Rindo shared his thoughts about setting his story in Wisconsin, the process of writing a novel and teaching his UWO students about writing.

What will Wisconsin readers recognize in this book?

I’ve spent some portion of every summer of my life in northern Wisconsin. My grandmother bought a 100 feet of lake frontage on Iron Lake, in Iron River, Wisconsin, for $2 per foot back in 1958 and moved a small cottage there, and it’s been in my family ever since.

Anyone who has been “Up North,” as we say here, will recognize the setting of this novel. Northern Wisconsin is rural and beautiful, with bountiful forests, lakes and rivers. Summers can be just as hot as down state, but winters are more brutal, with deep, lake effect snow and 30-below-zero temperatures.  So the environment is both gorgeous and hostile, and that is something the narrator of the novel is at pains to communicate.

And in the far north, Lake Superior looms over the entire landscape, this huge, ice cold, dangerous but beautiful, living body of water. You can smell it when you get close, and it has its say in the weather, both increasing snowfall in winter but also providing a bit of natural air conditioning in summer. (This past summer, for example, it was 96 degrees in Iron River, and we drove north to Lake Superior about 20 miles, to the beach in Herbster to gather sea glass, and it was 75 degrees.)

Ron Rindo

How does the process of writing a novel compare with a shorter works of fiction?

Writing a novel is quite a bit different than writing short stories, the latter of which I’ve been doing for some 40 years, or so. If a short story is like writing a song, writing a novel is like composing a symphony. There are a lot more moving parts, and you put them in place as you go along all the while knowing when you get to the end—and you don’t know where that is when you begin—you’ll have to rearrange them, many times, so the whole thing holds together.

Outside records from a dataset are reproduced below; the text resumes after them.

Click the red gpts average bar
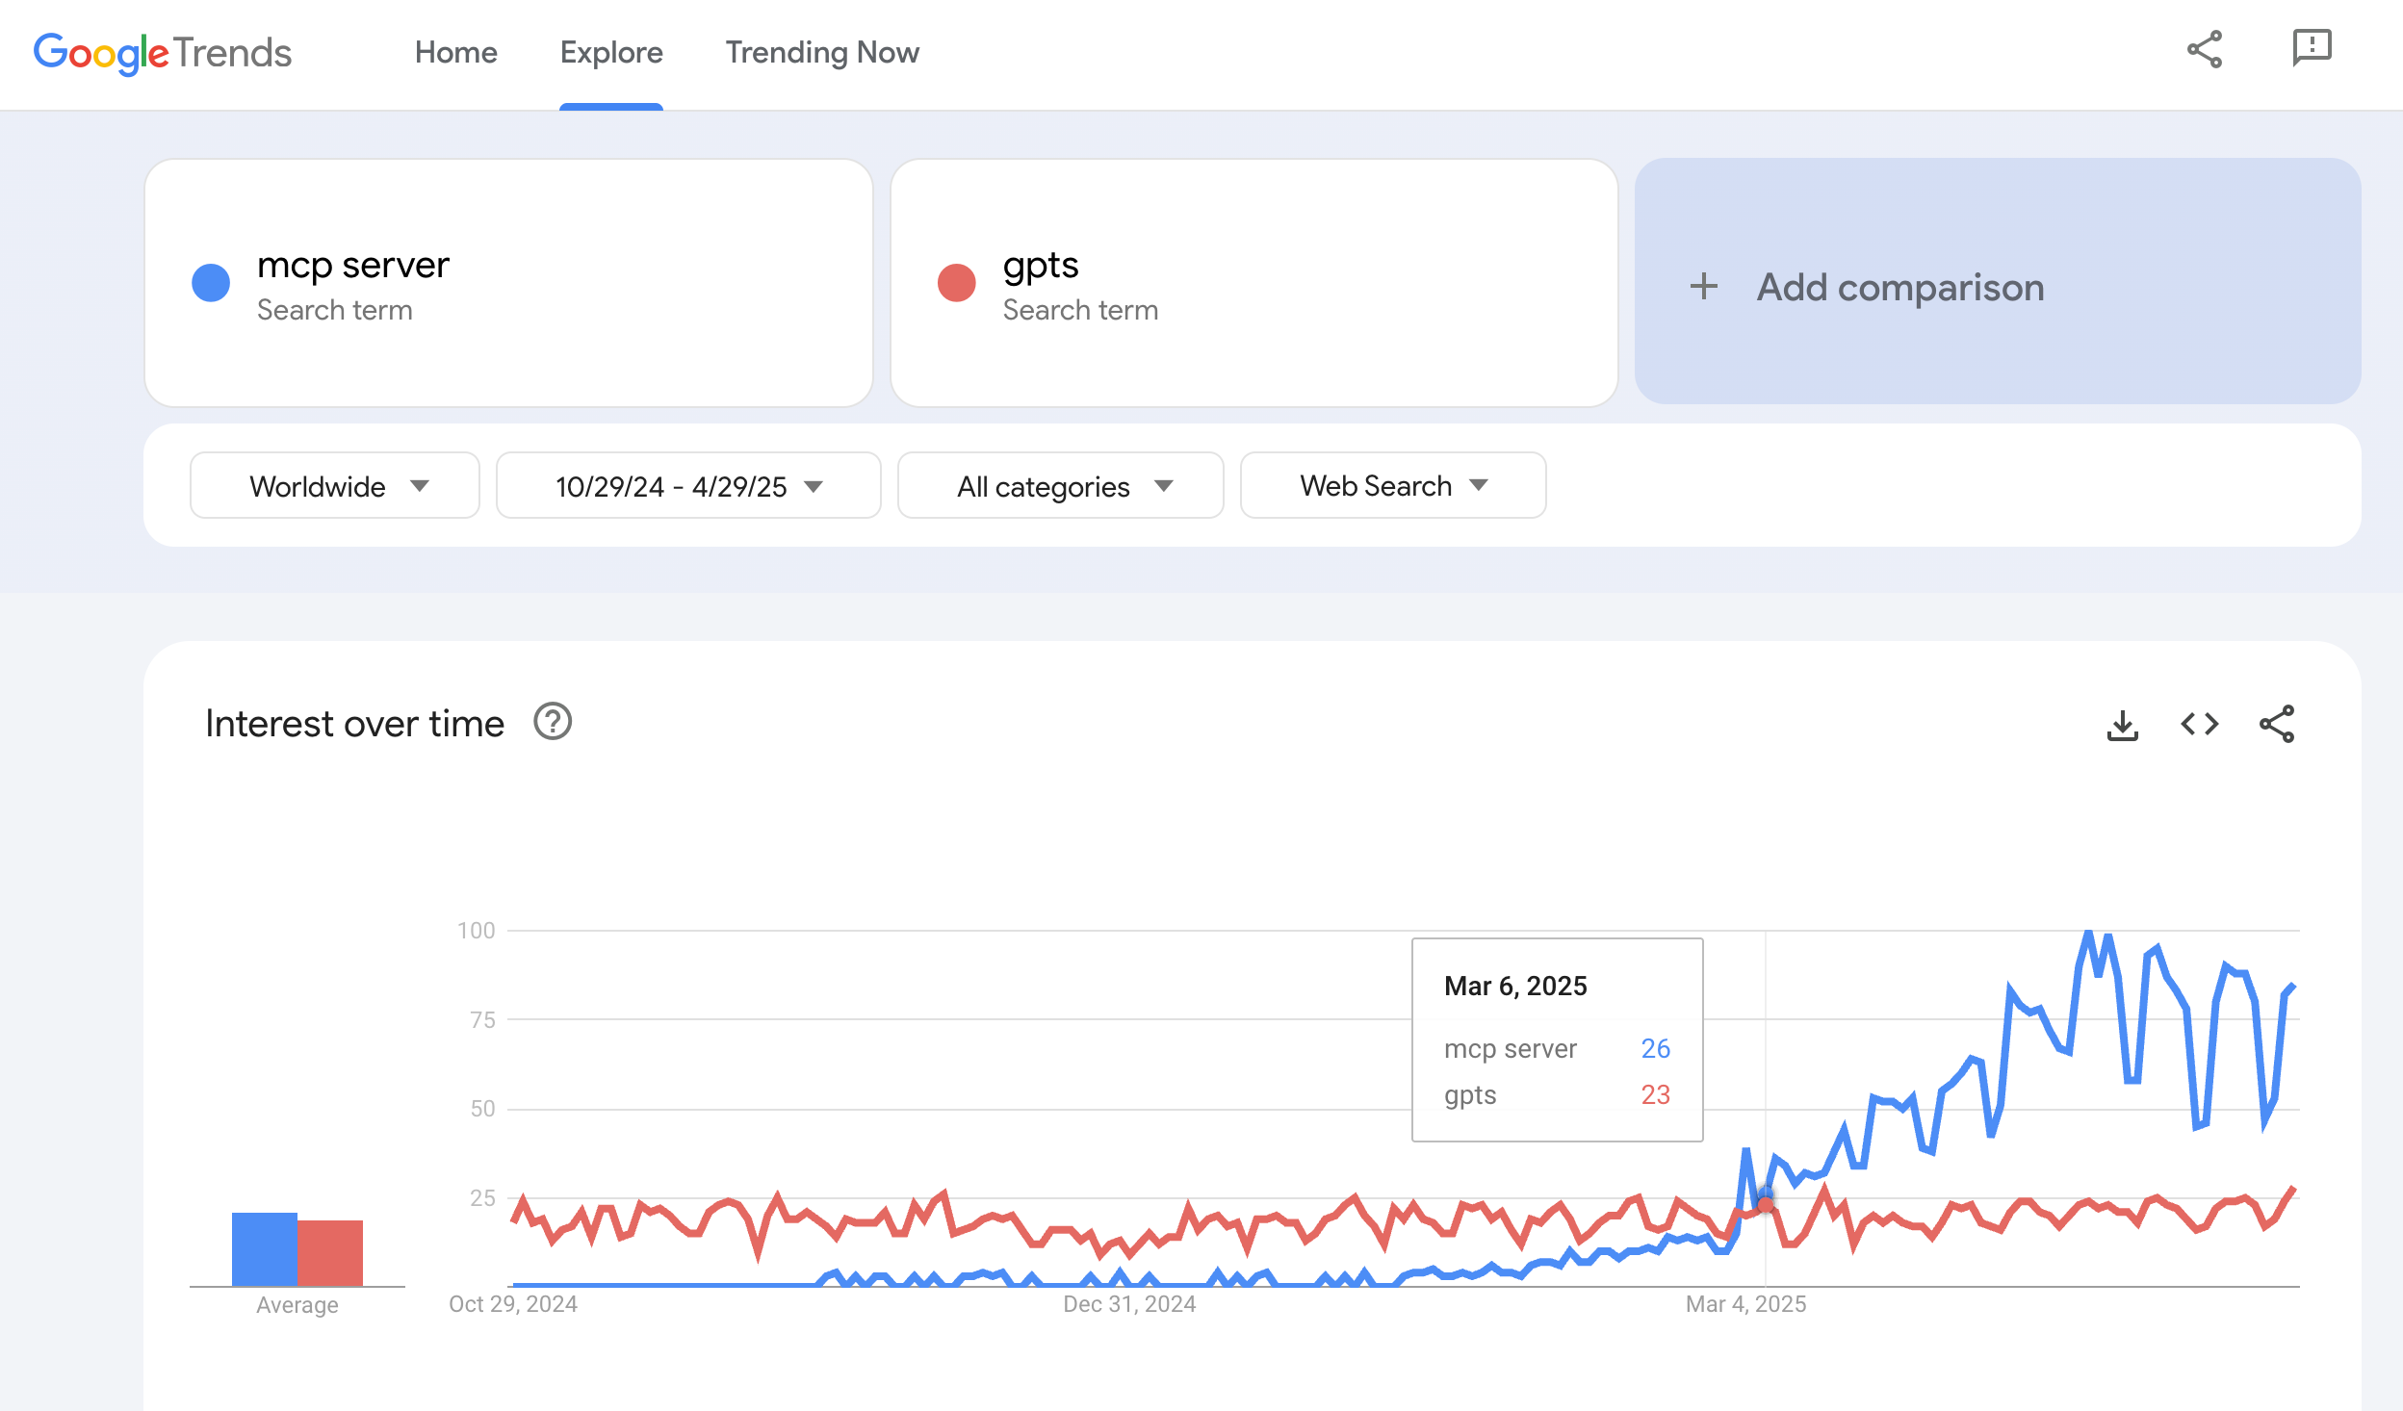Image resolution: width=2403 pixels, height=1411 pixels. [330, 1252]
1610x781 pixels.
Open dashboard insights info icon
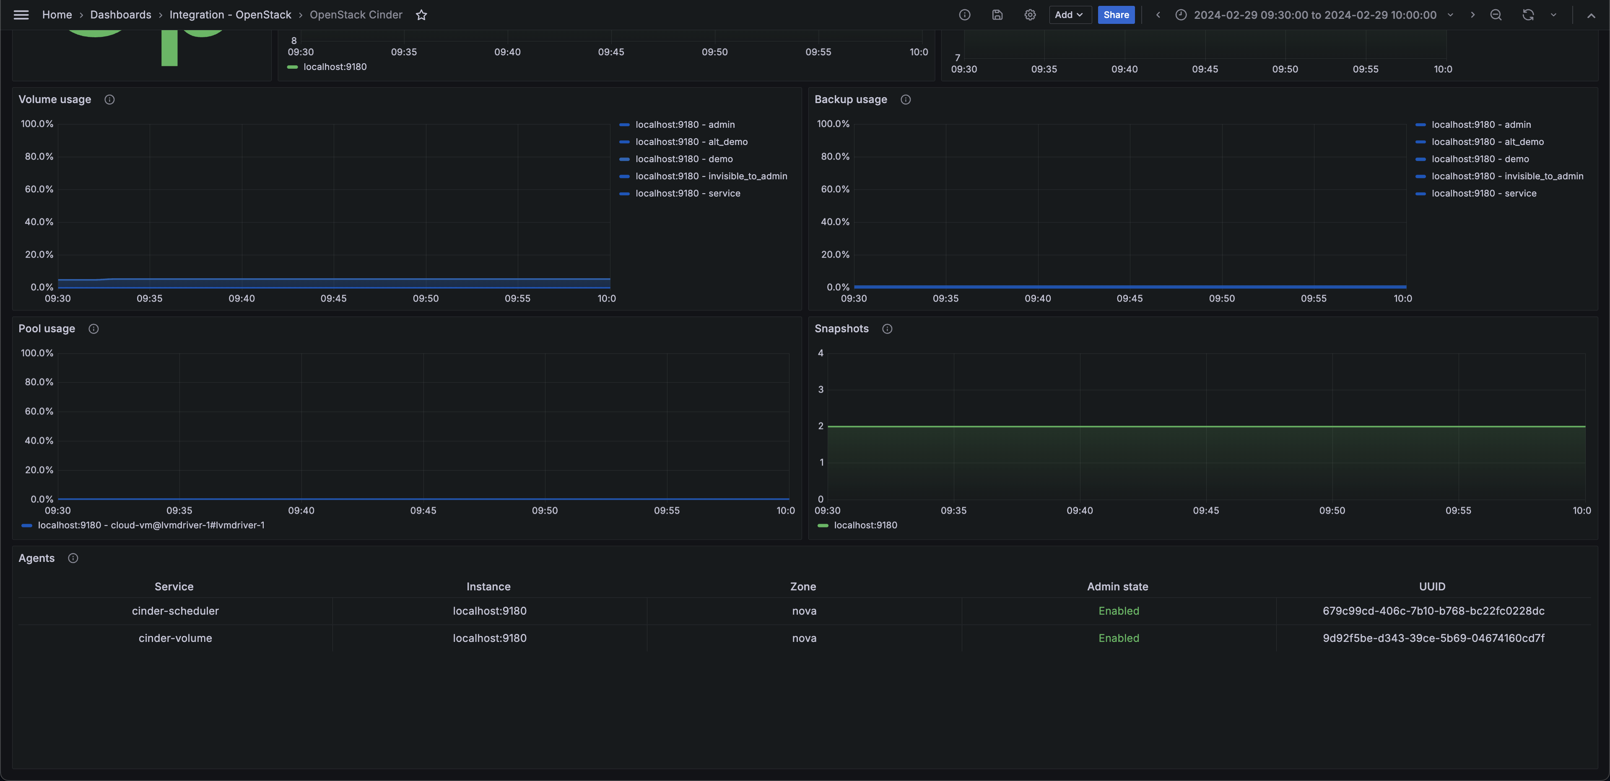pos(964,14)

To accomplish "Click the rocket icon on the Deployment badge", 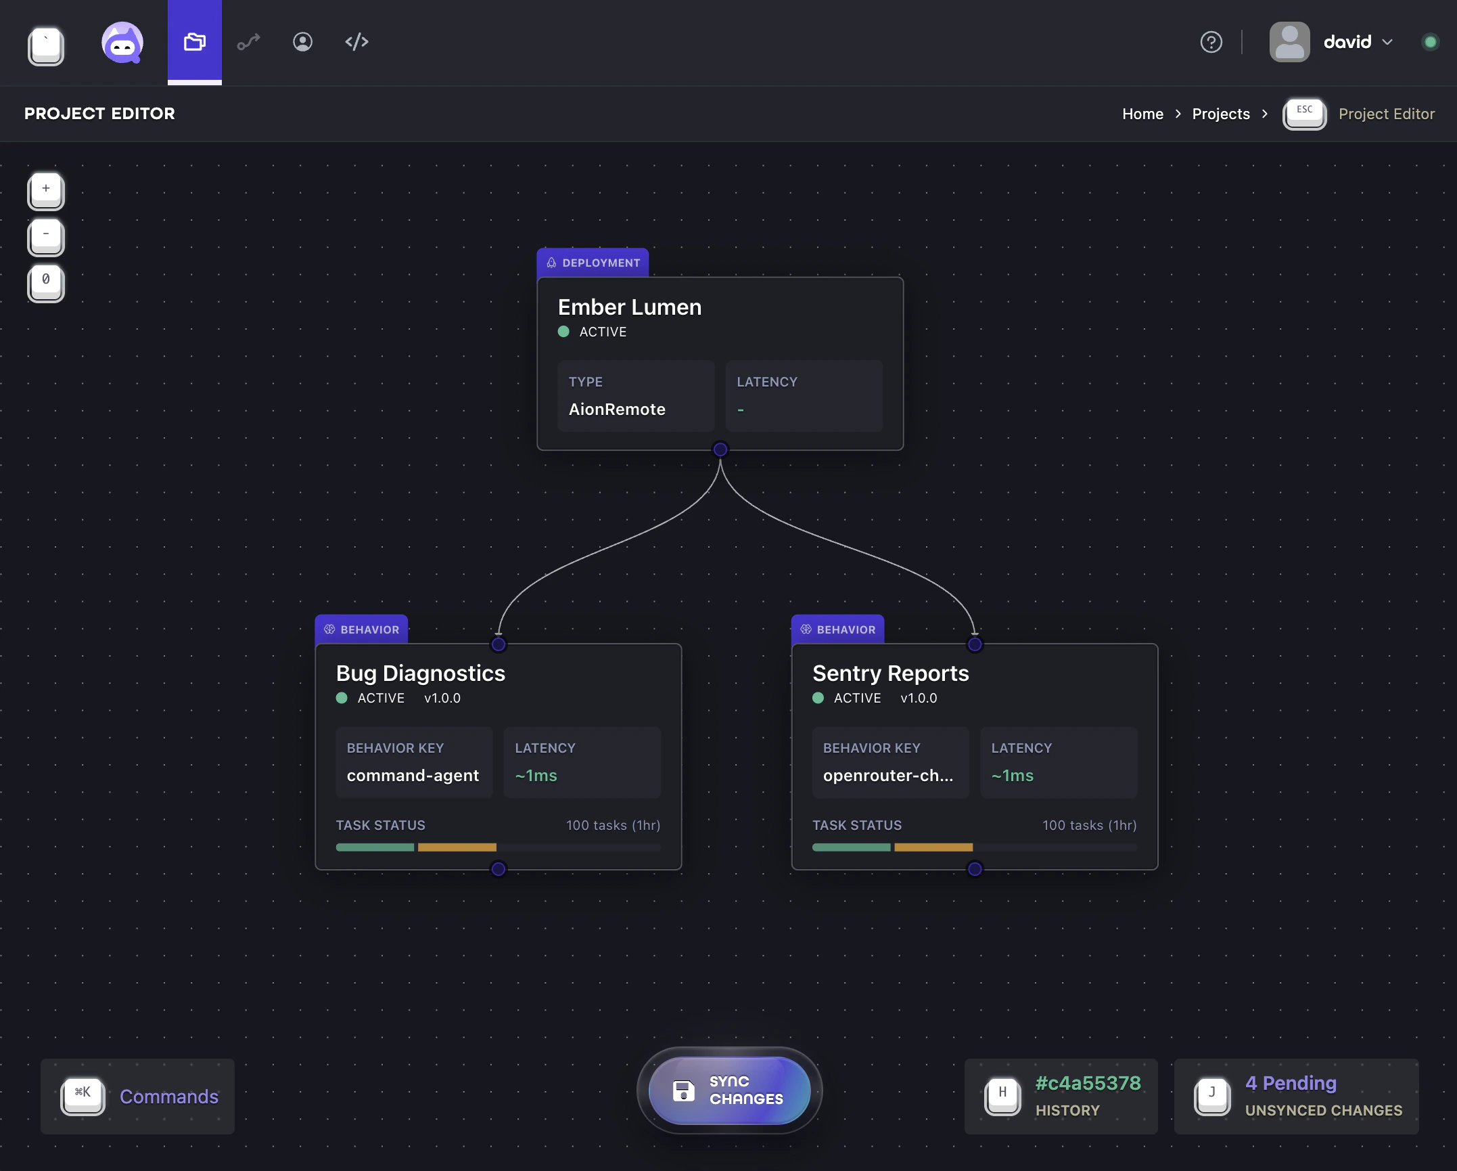I will (x=551, y=262).
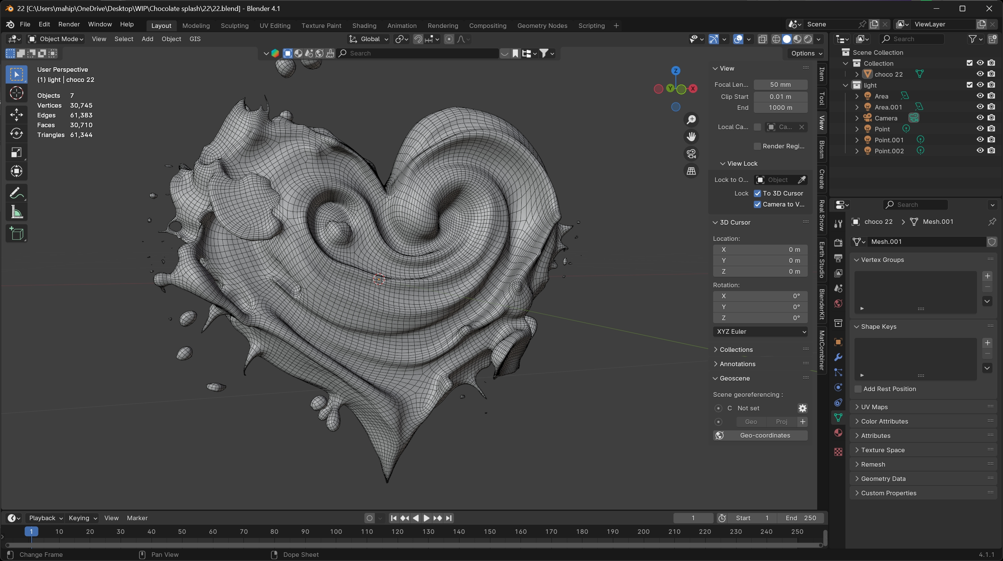Open the Modifiers wrench properties tab
The image size is (1003, 561).
(838, 357)
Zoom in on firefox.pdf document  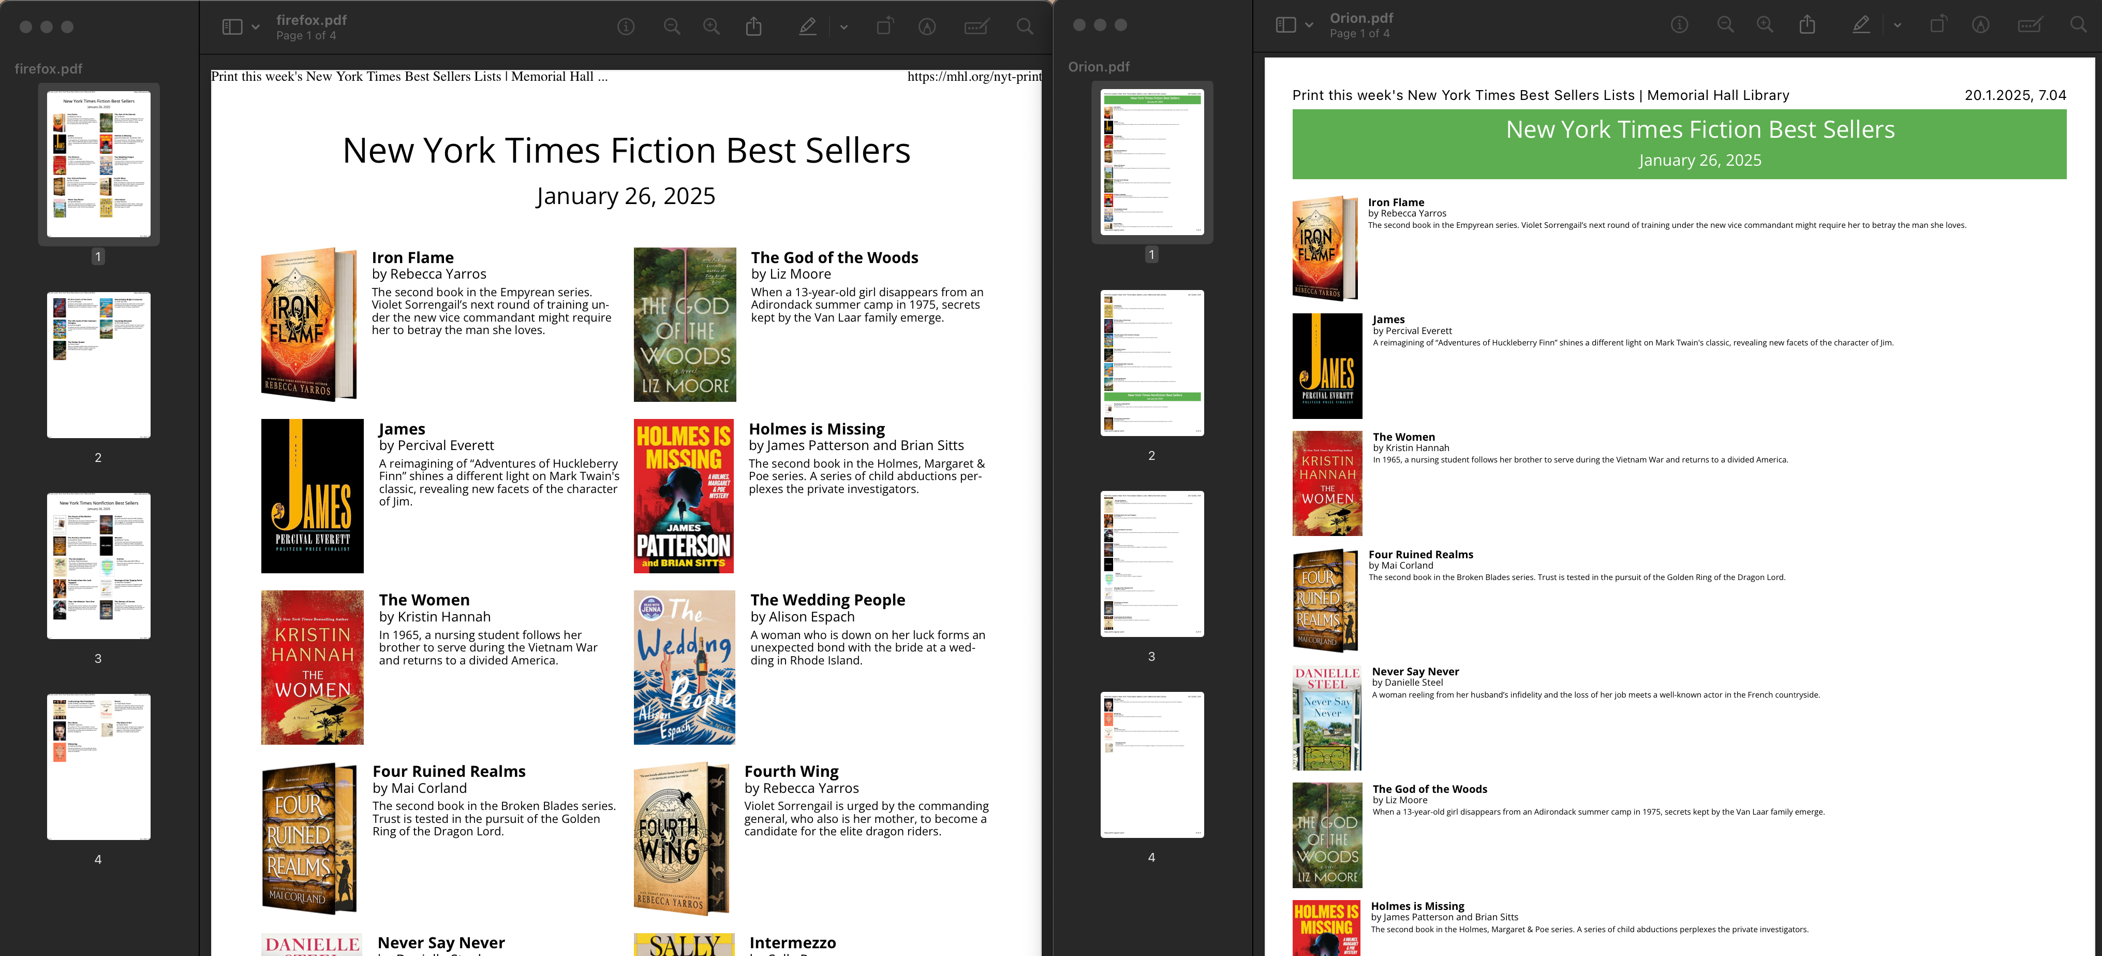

Ideally, when readers reach the end, everything that came before then will make sense, all the strands have woven themselves together (to mix my metaphors), and the resonance of the whole touches them, hopefully deeply. Short stories are shorter, obviously, but also smaller, tighter; there are far fewer characters, and there is not much action, or plot. They don’t linger in the mind and heart, I don’t think, the way a good novel does, since you haven’t been with the characters for long, and thus are not as deeply affected by what happens to them.

What have you learned from writing your first novel that you carry with you into the classroom?

I think the act of reading and writing are growing farther and farther away from the mainstream of our culture, which seems to be devoted almost completely to what is shorter, faster and most efficient.

We have drive-thru lives, in a way, an expectation of speed and brevity. Twitter, Instagram, text messages, and so forth, all require very little in the way of our attention, and yet that attention is pulled in so many different directions that it is difficult to devote time and energy to a work of art—to one thing that takes years of your life—that may or may not come to fruition. That is more true of a novel than the short story form, but I always tell my students to prepare themselves, that writing is one of the least efficient things they will ever do; it takes devotion and energy and discipline, and in the end, it may not produce any tangible product.

But I can think of few ways of spending my time that are as rewarding. Writing (and reading!) fiction takes me deeply into myself and into the imagined lives of others; it is a powerful act of empathy and understanding, and I have been enriched by it in too many ways to count.